Required work — Each of the entries below should be written out exactly as it reads.
• • • •
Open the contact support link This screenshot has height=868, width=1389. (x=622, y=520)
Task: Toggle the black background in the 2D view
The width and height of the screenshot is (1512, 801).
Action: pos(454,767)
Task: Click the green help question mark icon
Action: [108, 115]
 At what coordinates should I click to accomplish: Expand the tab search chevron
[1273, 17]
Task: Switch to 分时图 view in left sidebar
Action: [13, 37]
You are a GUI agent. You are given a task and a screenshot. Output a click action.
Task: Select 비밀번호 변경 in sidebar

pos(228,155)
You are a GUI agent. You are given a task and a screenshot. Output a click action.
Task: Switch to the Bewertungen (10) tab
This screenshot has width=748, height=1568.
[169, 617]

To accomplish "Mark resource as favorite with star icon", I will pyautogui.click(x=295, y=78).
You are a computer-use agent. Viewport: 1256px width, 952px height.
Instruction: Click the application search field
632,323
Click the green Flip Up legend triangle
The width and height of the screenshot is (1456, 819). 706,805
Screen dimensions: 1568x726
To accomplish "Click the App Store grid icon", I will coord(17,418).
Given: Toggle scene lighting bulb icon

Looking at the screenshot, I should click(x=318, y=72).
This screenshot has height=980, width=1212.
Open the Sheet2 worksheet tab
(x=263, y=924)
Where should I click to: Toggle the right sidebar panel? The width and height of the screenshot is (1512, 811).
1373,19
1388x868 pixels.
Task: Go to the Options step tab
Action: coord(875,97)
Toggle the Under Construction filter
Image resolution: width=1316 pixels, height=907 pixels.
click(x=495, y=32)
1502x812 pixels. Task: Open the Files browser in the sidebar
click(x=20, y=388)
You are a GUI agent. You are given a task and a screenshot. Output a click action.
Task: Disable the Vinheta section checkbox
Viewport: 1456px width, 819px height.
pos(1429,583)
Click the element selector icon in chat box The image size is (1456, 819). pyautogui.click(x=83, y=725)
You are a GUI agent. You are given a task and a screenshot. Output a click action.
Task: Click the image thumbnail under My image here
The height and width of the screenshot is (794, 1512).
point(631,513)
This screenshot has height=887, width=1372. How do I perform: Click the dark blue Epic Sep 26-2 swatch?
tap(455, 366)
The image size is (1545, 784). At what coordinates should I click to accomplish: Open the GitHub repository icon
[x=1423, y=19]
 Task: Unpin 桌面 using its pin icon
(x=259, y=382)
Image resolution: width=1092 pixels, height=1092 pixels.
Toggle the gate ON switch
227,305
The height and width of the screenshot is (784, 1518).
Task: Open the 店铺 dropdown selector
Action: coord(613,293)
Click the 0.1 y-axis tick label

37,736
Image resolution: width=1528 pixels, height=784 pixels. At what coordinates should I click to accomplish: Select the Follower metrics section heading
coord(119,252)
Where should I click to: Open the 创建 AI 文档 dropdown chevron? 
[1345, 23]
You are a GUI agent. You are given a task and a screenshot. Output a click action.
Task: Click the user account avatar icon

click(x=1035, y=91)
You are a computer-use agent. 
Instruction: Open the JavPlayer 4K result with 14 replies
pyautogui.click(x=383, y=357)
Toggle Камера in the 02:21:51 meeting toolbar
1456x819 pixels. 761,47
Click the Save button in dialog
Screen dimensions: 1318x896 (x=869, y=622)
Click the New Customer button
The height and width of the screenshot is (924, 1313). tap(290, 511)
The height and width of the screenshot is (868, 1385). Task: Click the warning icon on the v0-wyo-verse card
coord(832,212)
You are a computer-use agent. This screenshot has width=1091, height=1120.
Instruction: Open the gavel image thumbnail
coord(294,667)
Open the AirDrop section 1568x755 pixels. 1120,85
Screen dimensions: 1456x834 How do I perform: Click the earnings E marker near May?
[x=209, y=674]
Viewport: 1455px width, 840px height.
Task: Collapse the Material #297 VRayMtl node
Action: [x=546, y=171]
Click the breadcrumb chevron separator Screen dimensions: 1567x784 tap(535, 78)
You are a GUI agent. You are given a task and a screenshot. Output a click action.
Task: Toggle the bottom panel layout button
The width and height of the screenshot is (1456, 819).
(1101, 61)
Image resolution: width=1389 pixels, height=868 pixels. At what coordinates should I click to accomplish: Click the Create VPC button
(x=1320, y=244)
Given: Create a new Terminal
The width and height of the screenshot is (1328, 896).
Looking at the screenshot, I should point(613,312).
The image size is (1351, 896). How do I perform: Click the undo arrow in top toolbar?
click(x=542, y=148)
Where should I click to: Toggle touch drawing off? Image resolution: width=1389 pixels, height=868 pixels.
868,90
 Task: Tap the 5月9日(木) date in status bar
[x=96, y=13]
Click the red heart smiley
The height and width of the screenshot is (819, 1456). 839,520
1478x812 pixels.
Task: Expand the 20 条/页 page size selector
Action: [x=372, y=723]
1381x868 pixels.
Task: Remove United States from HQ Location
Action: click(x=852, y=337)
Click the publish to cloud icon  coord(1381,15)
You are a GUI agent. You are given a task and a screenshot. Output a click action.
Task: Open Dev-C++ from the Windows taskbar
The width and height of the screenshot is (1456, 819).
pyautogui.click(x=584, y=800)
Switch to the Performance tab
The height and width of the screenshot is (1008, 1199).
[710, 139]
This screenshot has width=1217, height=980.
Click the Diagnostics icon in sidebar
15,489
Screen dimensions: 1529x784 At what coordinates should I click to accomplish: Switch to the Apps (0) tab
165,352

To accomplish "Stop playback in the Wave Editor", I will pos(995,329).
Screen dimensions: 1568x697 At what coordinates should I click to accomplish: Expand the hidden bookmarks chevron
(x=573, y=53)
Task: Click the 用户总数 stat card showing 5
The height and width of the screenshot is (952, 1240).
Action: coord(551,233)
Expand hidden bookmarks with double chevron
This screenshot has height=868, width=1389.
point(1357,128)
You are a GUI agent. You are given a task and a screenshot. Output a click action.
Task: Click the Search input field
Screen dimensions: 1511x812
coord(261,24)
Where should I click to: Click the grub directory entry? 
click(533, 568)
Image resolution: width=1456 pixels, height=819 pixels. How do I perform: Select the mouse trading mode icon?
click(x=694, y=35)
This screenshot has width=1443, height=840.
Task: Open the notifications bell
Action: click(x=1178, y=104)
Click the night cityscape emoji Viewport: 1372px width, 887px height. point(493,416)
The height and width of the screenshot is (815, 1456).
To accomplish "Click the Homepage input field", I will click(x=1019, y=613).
• • • •
Answer for this exercise —
Open the contact support link This screenshot has height=868, width=1389. (x=622, y=520)
Task: Toggle the black background in the 2D view
The width and height of the screenshot is (1512, 801).
Action: pos(454,767)
Task: Click the green help question mark icon
Action: [108, 115]
 At what coordinates should I click to accomplish: Expand the tab search chevron
[1273, 17]
Task: Switch to 分时图 view in left sidebar
Action: [13, 37]
You are a GUI agent. You are given a task and a screenshot. Output a click action.
Task: Select 비밀번호 변경 in sidebar

pos(228,155)
You are a GUI agent. You are given a task and a screenshot. Output a click action.
Task: Switch to the Bewertungen (10) tab
This screenshot has width=748, height=1568.
[169, 617]

To accomplish "Mark resource as favorite with star icon", I will pyautogui.click(x=295, y=78).
You are a computer-use agent. Viewport: 1256px width, 952px height.
Instruction: Click the application search field
632,323
Click the green Flip Up legend triangle
The width and height of the screenshot is (1456, 819). 706,805
Screen dimensions: 1568x726
To accomplish "Click the App Store grid icon", I will coord(17,418).
Given: Toggle scene lighting bulb icon

Looking at the screenshot, I should click(x=318, y=72).
This screenshot has height=980, width=1212.
Open the Sheet2 worksheet tab
(x=263, y=924)
Where should I click to: Toggle the right sidebar panel? The width and height of the screenshot is (1512, 811).
1373,19
1388x868 pixels.
Task: Go to the Options step tab
Action: coord(875,97)
Toggle the Under Construction filter
Image resolution: width=1316 pixels, height=907 pixels.
click(x=495, y=32)
1502x812 pixels. Task: Open the Files browser in the sidebar
click(x=20, y=388)
You are a GUI agent. You are given a task and a screenshot. Output a click action.
Task: Disable the Vinheta section checkbox
Viewport: 1456px width, 819px height.
pos(1429,583)
Click the element selector icon in chat box The image size is (1456, 819). pyautogui.click(x=83, y=725)
You are a GUI agent. You are given a task and a screenshot. Output a click action.
Task: Click the image thumbnail under My image here
The height and width of the screenshot is (794, 1512).
point(631,513)
This screenshot has height=887, width=1372. How do I perform: Click the dark blue Epic Sep 26-2 swatch?
tap(455, 366)
The image size is (1545, 784). At what coordinates should I click to accomplish: Open the GitHub repository icon
[x=1423, y=19]
 Task: Unpin 桌面 using its pin icon
(x=259, y=382)
Image resolution: width=1092 pixels, height=1092 pixels.
Toggle the gate ON switch
227,305
The height and width of the screenshot is (784, 1518).
Task: Open the 店铺 dropdown selector
Action: coord(613,293)
Click the 0.1 y-axis tick label

37,736
Image resolution: width=1528 pixels, height=784 pixels. At what coordinates should I click to accomplish: Select the Follower metrics section heading
coord(119,252)
Where should I click to: Open the 创建 AI 文档 dropdown chevron? 
[1345, 23]
You are a GUI agent. You are given a task and a screenshot. Output a click action.
Task: Click the user account avatar icon

click(x=1035, y=91)
You are a computer-use agent. 
Instruction: Open the JavPlayer 4K result with 14 replies
pyautogui.click(x=383, y=357)
Toggle Камера in the 02:21:51 meeting toolbar
1456x819 pixels. 761,47
Click the Save button in dialog
Screen dimensions: 1318x896 (x=869, y=622)
Click the New Customer button
The height and width of the screenshot is (924, 1313). tap(290, 511)
The height and width of the screenshot is (868, 1385). Task: Click the warning icon on the v0-wyo-verse card
coord(832,212)
You are a computer-use agent. This screenshot has width=1091, height=1120.
Instruction: Open the gavel image thumbnail
coord(294,667)
Open the AirDrop section 1568x755 pixels. 1120,85
Screen dimensions: 1456x834 How do I perform: Click the earnings E marker near May?
[x=209, y=674]
Viewport: 1455px width, 840px height.
Task: Collapse the Material #297 VRayMtl node
Action: [x=546, y=171]
Click the breadcrumb chevron separator Screen dimensions: 1567x784 tap(535, 78)
You are a GUI agent. You are given a task and a screenshot. Output a click action.
Task: Toggle the bottom panel layout button
The width and height of the screenshot is (1456, 819).
(1101, 61)
Image resolution: width=1389 pixels, height=868 pixels. At what coordinates should I click to accomplish: Click the Create VPC button
(x=1320, y=244)
Given: Create a new Terminal
The width and height of the screenshot is (1328, 896).
Looking at the screenshot, I should point(613,312).
The image size is (1351, 896). How do I perform: Click the undo arrow in top toolbar?
click(x=542, y=148)
Where should I click to: Toggle touch drawing off? Image resolution: width=1389 pixels, height=868 pixels.
868,90
 Task: Tap the 5月9日(木) date in status bar
[x=96, y=13]
Click the red heart smiley
The height and width of the screenshot is (819, 1456). 839,520
1478x812 pixels.
Task: Expand the 20 条/页 page size selector
Action: [x=372, y=723]
1381x868 pixels.
Task: Remove United States from HQ Location
Action: click(x=852, y=337)
Click the publish to cloud icon  coord(1381,15)
You are a GUI agent. You are given a task and a screenshot. Output a click action.
Task: Open Dev-C++ from the Windows taskbar
The width and height of the screenshot is (1456, 819).
pyautogui.click(x=584, y=800)
Switch to the Performance tab
The height and width of the screenshot is (1008, 1199).
[710, 139]
This screenshot has width=1217, height=980.
Click the Diagnostics icon in sidebar
15,489
Screen dimensions: 1529x784 At what coordinates should I click to accomplish: Switch to the Apps (0) tab
165,352

To accomplish "Stop playback in the Wave Editor", I will pos(995,329).
Screen dimensions: 1568x697 At what coordinates should I click to accomplish: Expand the hidden bookmarks chevron
(x=573, y=53)
Task: Click the 用户总数 stat card showing 5
The height and width of the screenshot is (952, 1240).
Action: coord(551,233)
Expand hidden bookmarks with double chevron
This screenshot has height=868, width=1389.
point(1357,128)
You are a GUI agent. You are given a task and a screenshot. Output a click action.
Task: Click the Search input field
Screen dimensions: 1511x812
coord(261,24)
Where should I click to: Click the grub directory entry? 
click(533, 568)
Image resolution: width=1456 pixels, height=819 pixels. How do I perform: Select the mouse trading mode icon?
click(x=694, y=35)
This screenshot has width=1443, height=840.
Task: Open the notifications bell
Action: click(x=1178, y=104)
Click the night cityscape emoji Viewport: 1372px width, 887px height. point(493,416)
The height and width of the screenshot is (815, 1456).
To accomplish "Click the Homepage input field", I will click(x=1019, y=613).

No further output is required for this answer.